Last year (I know, sounds like way farther back than it really is) in November I ran a research project for one of my clients. The Microsoft Dynamics CRM team (customer service branch) asked me what I thought were the most interesting questions I had collected over the year in Customer Service.
In chatting about them, and the outlook for Customer Service, I was asked to write a position paper on it; something with thought leadership flavor about what to expect in the next decade.
Let me be the first to say, I hate, hate, hate prediction pieces. I once attended a presentation by Steve Forbes where he did an amazing job explaining how economists not always get their predictions right (I was an Econ major in college, Mr. Forbes is being charitable). He said he prefers to make five year predictions versus shorter time. When asked why he commented that if he was right, its a great privilege to be correct in such a long-term prediction. If he was wrong, there was sufficient time that he could deny it or correct in the process.
Except for the part about being wrong (I was only wrong three times), I agree with him. Its a lot more fun to reach long-term conclusions.
I like to reach conclusions from the many conversations and projects I work in every year. It is one of the most fun things I get to do in this job. Creating visions of the future is fun, interesting, and challenging. Being able to synthesize the almost 1,000 structured inquiries and many other conversations I have ever year gives me the chance to influence the market and to set a vision for how things can be done better. It’s most likely the reason I started working as an analyst in the first place.
In that spirit I wrote the paper. It is a short, fun read (clocks in at roughly 3,000 words) if you are in customer service – and it provides you with a great perspective of what is going on in the world of customer service – and the challenges we face.
From the paper.
The model has indeed changed from simply delivering a single, well executed (from the operations point of view) interaction to accumulating these interactions into experiences (how well the company delivers over time – not in a single interaction), to eventually reaching a state of engagement with customers. This model has become quite complex as every single interaction has a long-term outcome – when done properly – and many data points and metrics to track its performance (and potential correlation to effectively monitoring interactions).
We also discuss how to combine agents, technology, and engagement-as-an-outcome to deliver a new model, a new framework for customer service built on four stages: centralization, automation, focus, and extension.
I promise its a worthwhile read – download the paper and let me know what you think.

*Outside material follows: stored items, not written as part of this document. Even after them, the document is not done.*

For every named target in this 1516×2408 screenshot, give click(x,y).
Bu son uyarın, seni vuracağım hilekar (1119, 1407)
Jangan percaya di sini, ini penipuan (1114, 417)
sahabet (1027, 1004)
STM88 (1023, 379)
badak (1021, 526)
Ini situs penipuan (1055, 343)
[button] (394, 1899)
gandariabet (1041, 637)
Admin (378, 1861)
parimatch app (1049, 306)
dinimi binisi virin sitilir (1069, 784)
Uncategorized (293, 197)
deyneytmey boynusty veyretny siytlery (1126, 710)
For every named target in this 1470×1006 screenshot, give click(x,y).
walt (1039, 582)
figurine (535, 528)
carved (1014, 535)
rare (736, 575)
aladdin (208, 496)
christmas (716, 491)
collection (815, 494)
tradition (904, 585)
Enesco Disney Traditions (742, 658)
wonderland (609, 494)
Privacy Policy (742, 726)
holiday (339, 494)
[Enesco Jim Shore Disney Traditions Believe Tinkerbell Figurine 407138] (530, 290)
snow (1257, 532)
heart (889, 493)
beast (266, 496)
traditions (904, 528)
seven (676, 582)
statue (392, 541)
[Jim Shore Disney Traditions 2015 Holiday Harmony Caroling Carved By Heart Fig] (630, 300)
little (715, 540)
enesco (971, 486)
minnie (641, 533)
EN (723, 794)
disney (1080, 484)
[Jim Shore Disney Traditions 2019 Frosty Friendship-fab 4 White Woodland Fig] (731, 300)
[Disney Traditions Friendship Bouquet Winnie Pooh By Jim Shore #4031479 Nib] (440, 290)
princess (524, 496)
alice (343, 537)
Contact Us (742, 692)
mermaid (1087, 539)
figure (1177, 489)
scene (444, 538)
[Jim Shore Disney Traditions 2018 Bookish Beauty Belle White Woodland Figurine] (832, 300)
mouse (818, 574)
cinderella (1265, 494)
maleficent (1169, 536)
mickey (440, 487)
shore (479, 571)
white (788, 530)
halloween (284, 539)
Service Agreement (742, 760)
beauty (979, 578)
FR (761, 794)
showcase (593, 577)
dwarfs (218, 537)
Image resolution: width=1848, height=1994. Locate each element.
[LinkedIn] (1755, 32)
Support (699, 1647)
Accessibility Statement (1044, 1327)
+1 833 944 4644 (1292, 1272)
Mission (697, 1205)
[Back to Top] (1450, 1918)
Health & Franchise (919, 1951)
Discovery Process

disclaimer: I will make this one short, you read many of my disclaimers already. If you did you would know that yes, I do take money from my clients to help me pay for my vices (feeding my kids, giving them a place to sleep, saving for retirement, etc). In exchange, they get to work with me either on strategy, content, or both (Oxford comma well placed, thank you very much). I’ve been working with Microsoft for several years – and yet, not in a single instance they did anything more than ask for research or content, let me do my thing, and never even attempted editing my content. All errors, typos, omissions, and problems are entirely mine – they either don’t want to have anything to do with them… or they are truly supportive of my work and my research and respect the fact that clients don’t get to tell me what to do, how to do it, or what to say. I know it’s the latter, thanks my friends (and, yes – this is a short disclaimer).